The beginning of the insight process involves being clear about what you are being asked to analyze. I quickly came to appreciate that the significant first question was not "what?", but "so what?"
Faced with a deluge of data, finding a way to combine these human qualities with the tools on offer will provide organizations with more opportunities to make high-quality decisions grounded in great insights.
Define, Determine, Deliver
I propose a ten-step approach to accelerate the process of generating and delivering insights, which forms the basis of the Define-Determine-Deliver model.
The model draws on a number of sources.
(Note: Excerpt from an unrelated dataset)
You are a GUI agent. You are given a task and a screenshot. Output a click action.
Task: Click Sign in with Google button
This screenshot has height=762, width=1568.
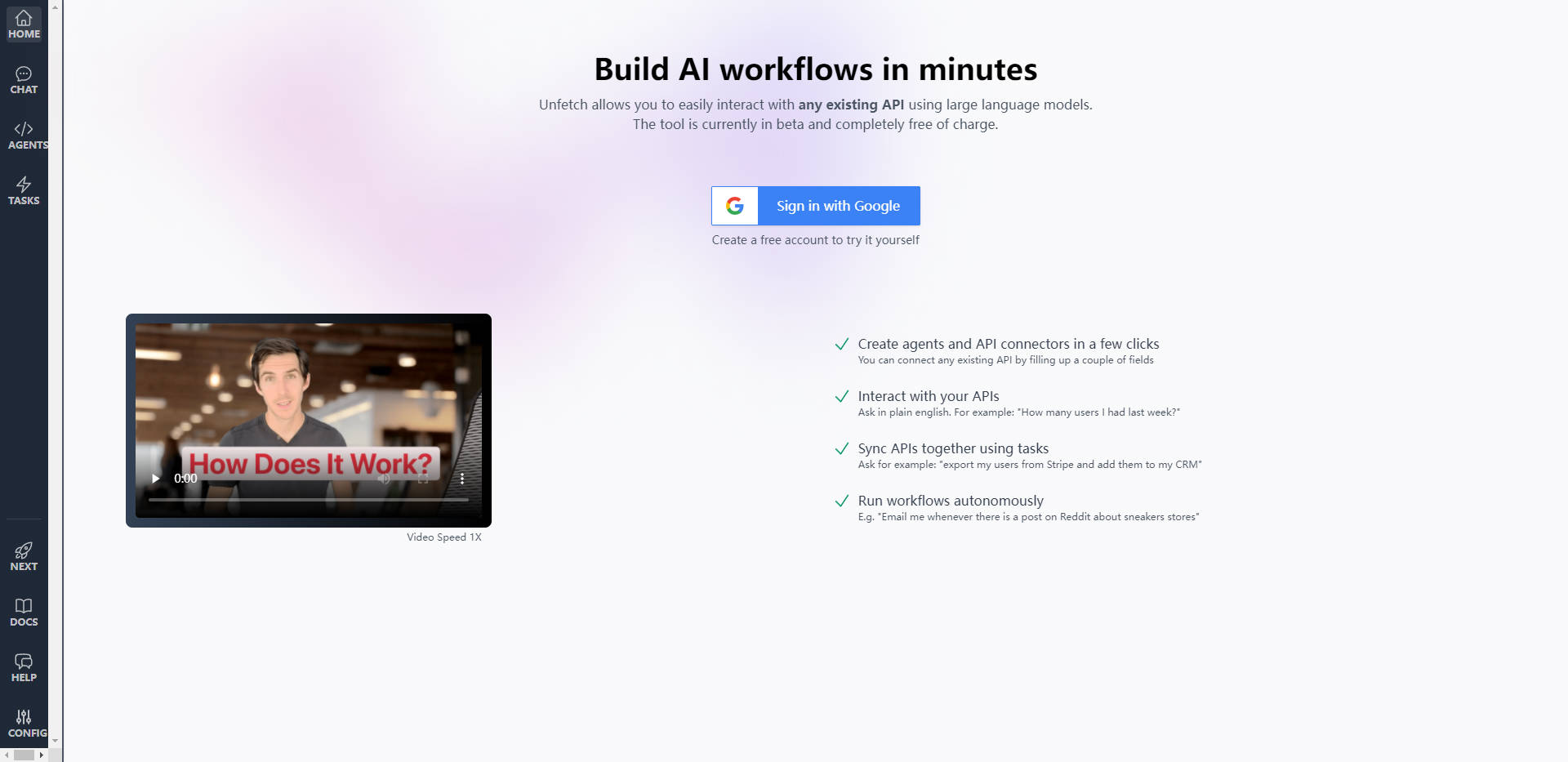click(x=838, y=206)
First and foremost, it is based on my experiences of working with some of the largest insight-driven companies in the UK and US. (Deloitte defines an insight-driven organization as "one which has succeeded in embedding analysis, data, and reasoning into its decision-making processes".)
I was able to observe best practice in the way these companies collected and organized huge amounts of diverse data, and I gained a profound understanding of performance and how they were able to engage their people to take the right next steps, which led to stronger performance.
Second, the model takes up the themes being debated by practitioners, experts, and authors, in terms of how to organize and interpret the huge, diverse data sets organizations are now collecting. And the more diverse and complex the data, the greater the challenge of communicating insights.
The model consists of three stages:
- The define stage will help you clarify what you need to do and why
- The determine stage offers a set of principles to help you generate insights
- The final stage looks at how to deliver your message to achieve the level of impact and influence your insights deserve
Define: Planning Your Analysis
1. Be clear on the value of your insights. The beginning of the insight process involves being clear about what you are being asked to analyze. Over the years of working for a number of insight-led companies, I quickly came to appreciate that the significant first question was not "what?", but "so what?"
Understanding the value (the "so what") that your insights will add helps you engage with what the person requesting the information is trying to do. When you are informed and engaged, you build a more relevant and more focused analysis plan.
Tip: If the person making the request hasn't already outlined the "so what", asking them "How will the analysis help?" is a good way to understand what they are hoping to gain from the insight.